> _Task statement_
Take the entries that follow and write each one out exactly.

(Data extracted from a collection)
===

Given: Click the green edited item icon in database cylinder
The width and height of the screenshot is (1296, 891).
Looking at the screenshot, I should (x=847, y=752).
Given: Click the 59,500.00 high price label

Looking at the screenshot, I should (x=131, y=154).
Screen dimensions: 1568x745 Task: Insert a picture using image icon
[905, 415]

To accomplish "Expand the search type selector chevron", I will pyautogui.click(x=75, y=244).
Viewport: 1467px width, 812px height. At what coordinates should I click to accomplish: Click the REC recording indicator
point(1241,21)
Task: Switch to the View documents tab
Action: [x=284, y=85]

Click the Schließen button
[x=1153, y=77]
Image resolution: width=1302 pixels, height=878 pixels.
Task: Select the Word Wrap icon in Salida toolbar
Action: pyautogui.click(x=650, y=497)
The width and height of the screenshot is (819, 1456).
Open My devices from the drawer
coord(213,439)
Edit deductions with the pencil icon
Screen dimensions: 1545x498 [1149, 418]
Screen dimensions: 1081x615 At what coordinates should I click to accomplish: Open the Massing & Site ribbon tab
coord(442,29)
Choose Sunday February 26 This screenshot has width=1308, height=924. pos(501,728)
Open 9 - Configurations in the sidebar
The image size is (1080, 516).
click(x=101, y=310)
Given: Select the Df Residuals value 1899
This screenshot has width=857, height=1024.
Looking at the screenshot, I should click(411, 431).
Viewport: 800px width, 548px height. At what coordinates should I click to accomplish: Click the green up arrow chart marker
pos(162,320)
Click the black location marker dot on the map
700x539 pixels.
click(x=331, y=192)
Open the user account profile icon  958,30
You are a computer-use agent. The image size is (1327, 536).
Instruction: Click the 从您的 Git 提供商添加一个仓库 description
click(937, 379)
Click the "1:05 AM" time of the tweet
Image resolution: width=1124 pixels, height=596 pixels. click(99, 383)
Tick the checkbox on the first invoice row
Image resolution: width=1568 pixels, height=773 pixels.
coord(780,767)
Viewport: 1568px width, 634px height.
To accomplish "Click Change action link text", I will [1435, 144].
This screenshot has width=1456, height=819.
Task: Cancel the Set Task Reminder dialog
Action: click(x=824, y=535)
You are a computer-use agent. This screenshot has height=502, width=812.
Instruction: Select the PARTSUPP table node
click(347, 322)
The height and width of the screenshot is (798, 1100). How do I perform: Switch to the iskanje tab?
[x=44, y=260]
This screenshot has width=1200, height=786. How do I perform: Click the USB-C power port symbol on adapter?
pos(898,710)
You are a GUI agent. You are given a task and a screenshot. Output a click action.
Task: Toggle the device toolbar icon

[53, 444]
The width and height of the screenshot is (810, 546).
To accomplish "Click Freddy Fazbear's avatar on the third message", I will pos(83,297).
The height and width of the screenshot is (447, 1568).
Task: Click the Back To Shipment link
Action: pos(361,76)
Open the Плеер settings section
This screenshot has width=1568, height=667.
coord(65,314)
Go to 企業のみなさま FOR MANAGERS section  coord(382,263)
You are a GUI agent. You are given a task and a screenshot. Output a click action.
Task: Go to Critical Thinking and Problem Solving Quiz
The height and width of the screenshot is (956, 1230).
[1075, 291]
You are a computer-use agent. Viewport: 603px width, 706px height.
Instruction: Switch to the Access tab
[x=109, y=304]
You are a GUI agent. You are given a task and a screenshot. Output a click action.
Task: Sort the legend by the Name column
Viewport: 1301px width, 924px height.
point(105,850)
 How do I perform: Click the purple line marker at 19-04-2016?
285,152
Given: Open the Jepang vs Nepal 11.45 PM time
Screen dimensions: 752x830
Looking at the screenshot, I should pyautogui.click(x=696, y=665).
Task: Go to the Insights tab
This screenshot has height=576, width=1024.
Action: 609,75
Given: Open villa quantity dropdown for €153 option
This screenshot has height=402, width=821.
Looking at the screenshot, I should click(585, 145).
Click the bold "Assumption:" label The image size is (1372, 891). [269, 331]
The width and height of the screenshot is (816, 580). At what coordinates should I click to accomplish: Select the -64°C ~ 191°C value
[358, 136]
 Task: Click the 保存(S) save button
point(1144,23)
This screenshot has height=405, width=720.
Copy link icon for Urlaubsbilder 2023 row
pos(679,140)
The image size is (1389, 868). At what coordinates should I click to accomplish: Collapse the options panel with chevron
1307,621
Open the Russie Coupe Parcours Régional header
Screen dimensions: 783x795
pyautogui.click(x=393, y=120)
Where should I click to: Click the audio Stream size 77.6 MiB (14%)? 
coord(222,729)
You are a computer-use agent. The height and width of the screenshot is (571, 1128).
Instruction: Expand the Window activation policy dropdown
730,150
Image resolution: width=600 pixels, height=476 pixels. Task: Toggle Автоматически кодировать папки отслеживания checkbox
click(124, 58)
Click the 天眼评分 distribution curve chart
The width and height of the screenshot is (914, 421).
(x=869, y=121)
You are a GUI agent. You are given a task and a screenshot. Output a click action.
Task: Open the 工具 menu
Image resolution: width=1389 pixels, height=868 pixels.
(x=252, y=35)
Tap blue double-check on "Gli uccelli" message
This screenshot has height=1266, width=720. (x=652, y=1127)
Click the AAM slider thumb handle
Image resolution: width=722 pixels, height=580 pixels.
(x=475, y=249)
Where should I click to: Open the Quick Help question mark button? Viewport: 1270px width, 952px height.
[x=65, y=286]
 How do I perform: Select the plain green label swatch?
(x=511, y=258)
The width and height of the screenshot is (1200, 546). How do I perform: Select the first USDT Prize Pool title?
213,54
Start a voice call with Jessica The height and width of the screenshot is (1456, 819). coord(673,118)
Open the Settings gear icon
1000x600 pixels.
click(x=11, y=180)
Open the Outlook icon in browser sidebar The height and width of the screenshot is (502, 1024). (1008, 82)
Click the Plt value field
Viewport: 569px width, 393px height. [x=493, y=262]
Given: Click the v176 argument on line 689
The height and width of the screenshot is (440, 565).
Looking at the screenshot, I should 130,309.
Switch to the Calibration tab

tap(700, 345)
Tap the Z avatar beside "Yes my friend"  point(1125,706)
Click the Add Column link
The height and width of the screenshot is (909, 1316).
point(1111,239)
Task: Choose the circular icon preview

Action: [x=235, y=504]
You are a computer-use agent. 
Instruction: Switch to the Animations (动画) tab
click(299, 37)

===

> _Answer for this exercise_
Given: Click the green edited item icon in database cylinder
The width and height of the screenshot is (1296, 891).
Looking at the screenshot, I should (x=847, y=752).
Given: Click the 59,500.00 high price label

Looking at the screenshot, I should (x=131, y=154).
Screen dimensions: 1568x745 Task: Insert a picture using image icon
[905, 415]

To accomplish "Expand the search type selector chevron", I will pyautogui.click(x=75, y=244).
Viewport: 1467px width, 812px height. At what coordinates should I click to accomplish: Click the REC recording indicator
point(1241,21)
Task: Switch to the View documents tab
Action: [x=284, y=85]

Click the Schließen button
[x=1153, y=77]
Image resolution: width=1302 pixels, height=878 pixels.
Task: Select the Word Wrap icon in Salida toolbar
Action: pyautogui.click(x=650, y=497)
The width and height of the screenshot is (819, 1456).
Open My devices from the drawer
coord(213,439)
Edit deductions with the pencil icon
Screen dimensions: 1545x498 [1149, 418]
Screen dimensions: 1081x615 At what coordinates should I click to accomplish: Open the Massing & Site ribbon tab
coord(442,29)
Choose Sunday February 26 This screenshot has width=1308, height=924. pos(501,728)
Open 9 - Configurations in the sidebar
The image size is (1080, 516).
click(x=101, y=310)
Given: Select the Df Residuals value 1899
This screenshot has width=857, height=1024.
Looking at the screenshot, I should click(411, 431).
Viewport: 800px width, 548px height. At what coordinates should I click to accomplish: Click the green up arrow chart marker
pos(162,320)
Click the black location marker dot on the map
700x539 pixels.
click(x=331, y=192)
Open the user account profile icon  958,30
You are a computer-use agent. The image size is (1327, 536).
Instruction: Click the 从您的 Git 提供商添加一个仓库 description
click(937, 379)
Click the "1:05 AM" time of the tweet
Image resolution: width=1124 pixels, height=596 pixels. click(99, 383)
Tick the checkbox on the first invoice row
Image resolution: width=1568 pixels, height=773 pixels.
coord(780,767)
Viewport: 1568px width, 634px height.
To accomplish "Click Change action link text", I will [1435, 144].
This screenshot has width=1456, height=819.
Task: Cancel the Set Task Reminder dialog
Action: click(x=824, y=535)
You are a computer-use agent. This screenshot has height=502, width=812.
Instruction: Select the PARTSUPP table node
click(347, 322)
The height and width of the screenshot is (798, 1100). How do I perform: Switch to the iskanje tab?
[x=44, y=260]
This screenshot has width=1200, height=786. How do I perform: Click the USB-C power port symbol on adapter?
pos(898,710)
You are a GUI agent. You are given a task and a screenshot. Output a click action.
Task: Toggle the device toolbar icon

[53, 444]
The width and height of the screenshot is (810, 546).
To accomplish "Click Freddy Fazbear's avatar on the third message", I will pos(83,297).
The height and width of the screenshot is (447, 1568).
Task: Click the Back To Shipment link
Action: pos(361,76)
Open the Плеер settings section
This screenshot has width=1568, height=667.
coord(65,314)
Go to 企業のみなさま FOR MANAGERS section  coord(382,263)
You are a GUI agent. You are given a task and a screenshot. Output a click action.
Task: Go to Critical Thinking and Problem Solving Quiz
The height and width of the screenshot is (956, 1230).
[1075, 291]
You are a computer-use agent. Viewport: 603px width, 706px height.
Instruction: Switch to the Access tab
[x=109, y=304]
You are a GUI agent. You are given a task and a screenshot. Output a click action.
Task: Sort the legend by the Name column
Viewport: 1301px width, 924px height.
point(105,850)
 How do I perform: Click the purple line marker at 19-04-2016?
285,152
Given: Open the Jepang vs Nepal 11.45 PM time
Screen dimensions: 752x830
Looking at the screenshot, I should pyautogui.click(x=696, y=665).
Task: Go to the Insights tab
This screenshot has height=576, width=1024.
Action: 609,75
Given: Open villa quantity dropdown for €153 option
This screenshot has height=402, width=821.
Looking at the screenshot, I should click(585, 145).
Click the bold "Assumption:" label The image size is (1372, 891). [269, 331]
The width and height of the screenshot is (816, 580). At what coordinates should I click to accomplish: Select the -64°C ~ 191°C value
[358, 136]
 Task: Click the 保存(S) save button
point(1144,23)
This screenshot has height=405, width=720.
Copy link icon for Urlaubsbilder 2023 row
pos(679,140)
The image size is (1389, 868). At what coordinates should I click to accomplish: Collapse the options panel with chevron
1307,621
Open the Russie Coupe Parcours Régional header
Screen dimensions: 783x795
pyautogui.click(x=393, y=120)
Where should I click to: Click the audio Stream size 77.6 MiB (14%)? 
coord(222,729)
You are a computer-use agent. The height and width of the screenshot is (571, 1128).
Instruction: Expand the Window activation policy dropdown
730,150
Image resolution: width=600 pixels, height=476 pixels. Task: Toggle Автоматически кодировать папки отслеживания checkbox
click(124, 58)
Click the 天眼评分 distribution curve chart
The width and height of the screenshot is (914, 421).
(x=869, y=121)
You are a GUI agent. You are given a task and a screenshot. Output a click action.
Task: Open the 工具 menu
Image resolution: width=1389 pixels, height=868 pixels.
(x=252, y=35)
Tap blue double-check on "Gli uccelli" message
This screenshot has height=1266, width=720. (x=652, y=1127)
Click the AAM slider thumb handle
Image resolution: width=722 pixels, height=580 pixels.
(x=475, y=249)
Where should I click to: Open the Quick Help question mark button? Viewport: 1270px width, 952px height.
[x=65, y=286]
 How do I perform: Select the plain green label swatch?
(x=511, y=258)
The width and height of the screenshot is (1200, 546). How do I perform: Select the first USDT Prize Pool title?
213,54
Start a voice call with Jessica The height and width of the screenshot is (1456, 819). coord(673,118)
Open the Settings gear icon
1000x600 pixels.
click(x=11, y=180)
Open the Outlook icon in browser sidebar The height and width of the screenshot is (502, 1024). (1008, 82)
Click the Plt value field
Viewport: 569px width, 393px height. [x=493, y=262]
Given: Click the v176 argument on line 689
The height and width of the screenshot is (440, 565).
Looking at the screenshot, I should 130,309.
Switch to the Calibration tab

tap(700, 345)
Tap the Z avatar beside "Yes my friend"  point(1125,706)
Click the Add Column link
The height and width of the screenshot is (909, 1316).
point(1111,239)
Task: Choose the circular icon preview

Action: [x=235, y=504]
You are a computer-use agent. 
Instruction: Switch to the Animations (动画) tab
click(299, 37)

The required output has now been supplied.